If you are a cyclist, this is truly one of the most beautiful and historic bike trails you will find anywhere in the world. As one who has cycled on every continent except one (you can guess which one), I still consider this trail among the top five. Over the years, whenever I visited Washington, I would rent a bike from the bike shop in Georgetown at the Key Bridge, cycle across the bridge to the start of the trail and then enjoy a full day of riding to and from Mt Vernon.
You can also start half way between DC and Mt Vernon in downtown Alexandria. Capital Bike Share bikes are plentiful and inexpensive, and you can cycle back to DC and drop if off there. Another option is to cycle down to Mt Vernon (9 miles from downtown Alexandria) and either ride back or, if you are staying in DC, take the afternoon ferry for a glorious ride back to the Marina in southwest Washington. You can then cycle back to your hotel if you are staying in DC and drop off your Bike Share bike any one of the many stations.

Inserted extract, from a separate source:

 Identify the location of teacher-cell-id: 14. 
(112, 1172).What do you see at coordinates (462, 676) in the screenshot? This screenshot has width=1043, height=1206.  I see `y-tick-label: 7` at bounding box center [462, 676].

Bring a camera, and consider stops along the way. If you are starting from Georgetown, you will have a magnificent view of Washington from the Key Bridge. You can then consider a stop at Roosevelt Island, which has been maintained in its natural state despite all the urban growth around it. Next stop is Gravelly Point, where the planes land seemingly just above your head. Washington area parents know this is THE place to bring your kids to see them marvel in this wonder. Next stop is Old Town Alexandria. You cycle right through the waterfront area. Stop for an espresso or at one of the three ice cream shops near the corner of King and Union.
Next stop is Jones Point Park, just under the soaring Woodrow Wilson Bridge across the Potomac. Ride to the far point. George Washington himself led a group of our founding fathers marching from Old Town's Gadsby's Tavern carrying a stone marker that marked the far southern edge of the original Washington D.C. The lighthouse where the marker is has recently been restored.
Next stop is Dyke's Marsh, where you ride over a low bridge through the rushes, catty nine tails and water plants. Next stop could be George Washington's River Farm, which is now the headquarters of the American Horticultural Society. You will have to divert from the path and ride through one of Washington's most spectacular residential areas, with waterfront homes that will dazzle.
Back on the trail, next stop is Fort Hunt. Not much to see, but it's worth noting that only a few years ago it was revealed that this was site of America's super secret decoding operation during WWII. The bunker where this underground operation took place is preserved, but it is permanently locked.
Just beyond Ft Hunt is one of the prettiest spot in all of the Washington area: a lookout from which you can see Ft Washington across the river in all its preserved glory and then looking further south, Mt Vernon itself.
Be warned that the last mile of the route before Mt Vernon is a beautiful winding trail through the forest, but it's also a steep uphill grade.